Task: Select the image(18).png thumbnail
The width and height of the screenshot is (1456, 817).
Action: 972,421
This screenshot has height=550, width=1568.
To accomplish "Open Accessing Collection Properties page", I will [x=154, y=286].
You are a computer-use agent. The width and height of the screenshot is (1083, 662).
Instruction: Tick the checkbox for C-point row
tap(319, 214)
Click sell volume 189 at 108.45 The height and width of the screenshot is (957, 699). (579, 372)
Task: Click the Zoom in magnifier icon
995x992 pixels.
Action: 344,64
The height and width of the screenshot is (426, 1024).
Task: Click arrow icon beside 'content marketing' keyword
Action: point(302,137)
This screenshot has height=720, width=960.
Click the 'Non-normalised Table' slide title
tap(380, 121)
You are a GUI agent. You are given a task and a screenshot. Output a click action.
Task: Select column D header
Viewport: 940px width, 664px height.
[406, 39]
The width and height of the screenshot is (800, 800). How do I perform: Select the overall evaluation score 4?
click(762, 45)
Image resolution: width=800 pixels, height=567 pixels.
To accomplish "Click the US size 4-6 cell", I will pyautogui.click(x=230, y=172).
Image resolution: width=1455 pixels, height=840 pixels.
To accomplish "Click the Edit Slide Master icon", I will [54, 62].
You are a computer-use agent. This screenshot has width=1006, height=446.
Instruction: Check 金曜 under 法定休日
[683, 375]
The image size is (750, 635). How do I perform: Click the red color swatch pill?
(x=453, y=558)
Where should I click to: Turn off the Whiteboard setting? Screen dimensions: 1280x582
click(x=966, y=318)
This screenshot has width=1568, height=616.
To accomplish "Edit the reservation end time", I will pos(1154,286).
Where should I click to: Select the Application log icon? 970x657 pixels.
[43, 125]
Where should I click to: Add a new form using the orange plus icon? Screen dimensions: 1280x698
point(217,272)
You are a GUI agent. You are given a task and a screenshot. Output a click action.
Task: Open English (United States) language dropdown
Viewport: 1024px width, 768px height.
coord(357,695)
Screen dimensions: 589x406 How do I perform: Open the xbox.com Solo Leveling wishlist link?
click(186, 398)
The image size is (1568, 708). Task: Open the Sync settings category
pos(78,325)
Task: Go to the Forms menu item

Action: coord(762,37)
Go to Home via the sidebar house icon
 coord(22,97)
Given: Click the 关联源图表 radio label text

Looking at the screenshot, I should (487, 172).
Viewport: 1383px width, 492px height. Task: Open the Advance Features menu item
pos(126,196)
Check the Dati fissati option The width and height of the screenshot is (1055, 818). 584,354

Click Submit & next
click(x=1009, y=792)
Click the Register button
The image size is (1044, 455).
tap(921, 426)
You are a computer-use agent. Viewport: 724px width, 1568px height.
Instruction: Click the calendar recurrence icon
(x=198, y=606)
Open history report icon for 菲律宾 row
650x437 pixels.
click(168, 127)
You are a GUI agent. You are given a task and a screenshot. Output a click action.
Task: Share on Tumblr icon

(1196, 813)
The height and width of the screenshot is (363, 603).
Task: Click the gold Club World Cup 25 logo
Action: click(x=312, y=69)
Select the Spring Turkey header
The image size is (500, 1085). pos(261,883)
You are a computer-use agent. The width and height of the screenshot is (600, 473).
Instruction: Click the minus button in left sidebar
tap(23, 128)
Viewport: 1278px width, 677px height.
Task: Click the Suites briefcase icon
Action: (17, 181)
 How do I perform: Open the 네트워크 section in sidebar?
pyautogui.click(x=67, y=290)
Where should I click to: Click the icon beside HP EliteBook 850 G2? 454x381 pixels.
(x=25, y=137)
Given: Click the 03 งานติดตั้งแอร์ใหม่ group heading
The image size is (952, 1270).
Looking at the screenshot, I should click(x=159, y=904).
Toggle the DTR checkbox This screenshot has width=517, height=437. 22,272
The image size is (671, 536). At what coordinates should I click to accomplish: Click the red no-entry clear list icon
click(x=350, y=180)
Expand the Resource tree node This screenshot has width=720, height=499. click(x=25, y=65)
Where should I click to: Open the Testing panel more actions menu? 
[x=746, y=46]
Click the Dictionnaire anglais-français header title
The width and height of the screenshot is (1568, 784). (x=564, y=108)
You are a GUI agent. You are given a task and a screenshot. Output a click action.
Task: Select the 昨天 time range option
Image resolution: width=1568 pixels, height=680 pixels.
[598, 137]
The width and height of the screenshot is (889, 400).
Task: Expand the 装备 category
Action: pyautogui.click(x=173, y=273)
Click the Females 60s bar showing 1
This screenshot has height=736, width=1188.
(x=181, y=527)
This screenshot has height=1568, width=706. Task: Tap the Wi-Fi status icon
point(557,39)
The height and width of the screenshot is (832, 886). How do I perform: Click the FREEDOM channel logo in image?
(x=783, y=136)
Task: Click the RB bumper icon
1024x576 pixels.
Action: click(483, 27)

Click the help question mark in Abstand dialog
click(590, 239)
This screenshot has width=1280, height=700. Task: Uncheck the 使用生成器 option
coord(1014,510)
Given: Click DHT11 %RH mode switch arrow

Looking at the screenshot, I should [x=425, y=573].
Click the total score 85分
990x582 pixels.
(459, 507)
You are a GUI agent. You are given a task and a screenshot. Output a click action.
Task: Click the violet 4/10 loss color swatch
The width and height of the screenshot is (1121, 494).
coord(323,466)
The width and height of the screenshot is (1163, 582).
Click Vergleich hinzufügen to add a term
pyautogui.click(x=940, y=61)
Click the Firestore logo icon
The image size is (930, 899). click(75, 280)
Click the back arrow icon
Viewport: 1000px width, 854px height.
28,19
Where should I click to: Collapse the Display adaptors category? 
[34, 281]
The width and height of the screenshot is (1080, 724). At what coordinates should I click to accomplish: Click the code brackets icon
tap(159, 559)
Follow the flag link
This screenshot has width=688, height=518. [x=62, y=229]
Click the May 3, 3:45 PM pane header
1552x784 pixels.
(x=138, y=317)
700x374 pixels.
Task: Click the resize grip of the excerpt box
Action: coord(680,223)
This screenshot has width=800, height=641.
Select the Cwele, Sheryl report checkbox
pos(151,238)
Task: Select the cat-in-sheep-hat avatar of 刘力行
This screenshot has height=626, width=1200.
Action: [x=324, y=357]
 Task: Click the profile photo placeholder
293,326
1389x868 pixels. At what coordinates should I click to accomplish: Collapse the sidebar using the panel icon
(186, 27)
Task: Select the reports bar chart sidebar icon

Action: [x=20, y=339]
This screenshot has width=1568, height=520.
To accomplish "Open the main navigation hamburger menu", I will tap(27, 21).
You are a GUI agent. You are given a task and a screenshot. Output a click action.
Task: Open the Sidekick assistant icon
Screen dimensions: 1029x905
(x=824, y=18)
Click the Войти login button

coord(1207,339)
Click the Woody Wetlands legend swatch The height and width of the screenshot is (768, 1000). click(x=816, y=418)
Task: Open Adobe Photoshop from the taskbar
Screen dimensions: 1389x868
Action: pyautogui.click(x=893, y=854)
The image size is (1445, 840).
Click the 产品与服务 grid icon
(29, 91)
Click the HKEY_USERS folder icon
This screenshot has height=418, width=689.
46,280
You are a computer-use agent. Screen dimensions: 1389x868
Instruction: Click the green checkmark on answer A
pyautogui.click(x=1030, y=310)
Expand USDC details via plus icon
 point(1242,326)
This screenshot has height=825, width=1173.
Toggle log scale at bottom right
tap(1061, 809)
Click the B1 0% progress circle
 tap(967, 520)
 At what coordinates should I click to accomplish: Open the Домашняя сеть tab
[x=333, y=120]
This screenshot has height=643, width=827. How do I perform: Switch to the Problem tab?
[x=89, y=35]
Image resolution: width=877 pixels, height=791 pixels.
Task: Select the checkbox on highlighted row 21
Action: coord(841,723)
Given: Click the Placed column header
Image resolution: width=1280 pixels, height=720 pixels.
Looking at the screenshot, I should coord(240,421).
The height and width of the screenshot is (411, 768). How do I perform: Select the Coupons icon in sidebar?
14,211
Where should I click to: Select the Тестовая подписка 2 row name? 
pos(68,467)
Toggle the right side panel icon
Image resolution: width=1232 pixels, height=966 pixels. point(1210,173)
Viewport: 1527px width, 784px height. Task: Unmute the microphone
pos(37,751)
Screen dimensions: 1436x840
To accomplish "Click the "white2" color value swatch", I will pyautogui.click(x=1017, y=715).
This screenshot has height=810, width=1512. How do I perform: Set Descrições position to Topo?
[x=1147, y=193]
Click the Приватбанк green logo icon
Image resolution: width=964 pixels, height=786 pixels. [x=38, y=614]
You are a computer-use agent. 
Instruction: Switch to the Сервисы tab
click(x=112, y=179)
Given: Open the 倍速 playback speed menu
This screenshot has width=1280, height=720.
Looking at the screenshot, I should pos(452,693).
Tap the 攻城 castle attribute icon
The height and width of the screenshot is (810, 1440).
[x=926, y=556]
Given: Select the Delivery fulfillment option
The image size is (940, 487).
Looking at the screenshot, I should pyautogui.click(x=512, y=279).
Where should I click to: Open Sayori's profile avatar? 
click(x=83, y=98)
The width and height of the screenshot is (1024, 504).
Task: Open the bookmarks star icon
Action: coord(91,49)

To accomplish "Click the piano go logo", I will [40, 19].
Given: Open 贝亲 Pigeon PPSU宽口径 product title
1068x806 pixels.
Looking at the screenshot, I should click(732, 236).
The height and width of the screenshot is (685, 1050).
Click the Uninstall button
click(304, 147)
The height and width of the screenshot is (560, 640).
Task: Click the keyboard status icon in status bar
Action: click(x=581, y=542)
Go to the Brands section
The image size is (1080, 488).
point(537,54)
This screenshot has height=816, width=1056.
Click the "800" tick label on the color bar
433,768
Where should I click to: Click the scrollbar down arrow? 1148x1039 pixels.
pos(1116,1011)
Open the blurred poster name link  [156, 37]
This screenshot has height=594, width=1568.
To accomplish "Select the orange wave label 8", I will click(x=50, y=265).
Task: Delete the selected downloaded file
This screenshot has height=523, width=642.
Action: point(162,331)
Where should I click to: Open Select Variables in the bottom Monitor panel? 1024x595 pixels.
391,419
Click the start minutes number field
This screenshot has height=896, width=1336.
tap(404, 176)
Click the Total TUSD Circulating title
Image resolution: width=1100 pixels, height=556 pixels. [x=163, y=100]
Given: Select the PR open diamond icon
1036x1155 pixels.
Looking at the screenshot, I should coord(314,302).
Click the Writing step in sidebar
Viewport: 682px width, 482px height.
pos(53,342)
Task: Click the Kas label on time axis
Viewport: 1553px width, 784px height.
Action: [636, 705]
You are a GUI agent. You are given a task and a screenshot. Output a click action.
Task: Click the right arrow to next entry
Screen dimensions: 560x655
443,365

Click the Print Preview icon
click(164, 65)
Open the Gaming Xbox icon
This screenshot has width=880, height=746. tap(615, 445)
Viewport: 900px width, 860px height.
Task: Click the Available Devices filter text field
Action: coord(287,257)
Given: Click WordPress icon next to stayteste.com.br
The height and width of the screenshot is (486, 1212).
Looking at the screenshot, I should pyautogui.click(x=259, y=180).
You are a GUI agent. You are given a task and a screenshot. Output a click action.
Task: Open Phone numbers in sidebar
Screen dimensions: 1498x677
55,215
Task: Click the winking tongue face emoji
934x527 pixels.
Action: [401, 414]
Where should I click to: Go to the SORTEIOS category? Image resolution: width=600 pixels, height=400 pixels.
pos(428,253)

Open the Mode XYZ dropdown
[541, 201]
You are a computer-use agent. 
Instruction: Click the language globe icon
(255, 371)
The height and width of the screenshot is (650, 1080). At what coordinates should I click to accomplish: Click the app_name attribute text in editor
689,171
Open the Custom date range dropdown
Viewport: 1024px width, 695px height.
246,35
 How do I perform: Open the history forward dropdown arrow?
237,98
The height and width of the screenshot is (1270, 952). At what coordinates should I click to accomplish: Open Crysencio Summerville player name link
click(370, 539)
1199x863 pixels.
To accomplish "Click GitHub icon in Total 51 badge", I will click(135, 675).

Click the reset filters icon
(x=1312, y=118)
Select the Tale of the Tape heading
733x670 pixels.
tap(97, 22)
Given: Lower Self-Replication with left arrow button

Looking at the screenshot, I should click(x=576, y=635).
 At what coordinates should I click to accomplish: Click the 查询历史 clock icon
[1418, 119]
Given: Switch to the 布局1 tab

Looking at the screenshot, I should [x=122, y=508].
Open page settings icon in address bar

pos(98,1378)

################

The problem:
Return only the part of the records above that opens with the line containing "Where should I click to: Turn" and closes with the line containing "Task: Open English", ends included.

Your solution:
Where should I click to: Turn off the Whiteboard setting? Screen dimensions: 1280x582
click(x=966, y=318)
This screenshot has width=1568, height=616.
To accomplish "Edit the reservation end time", I will pos(1154,286).
Where should I click to: Select the Application log icon? 970x657 pixels.
[43, 125]
Where should I click to: Add a new form using the orange plus icon? Screen dimensions: 1280x698
point(217,272)
You are a GUI agent. You are given a task and a screenshot. Output a click action.
Task: Open English (United States) language dropdown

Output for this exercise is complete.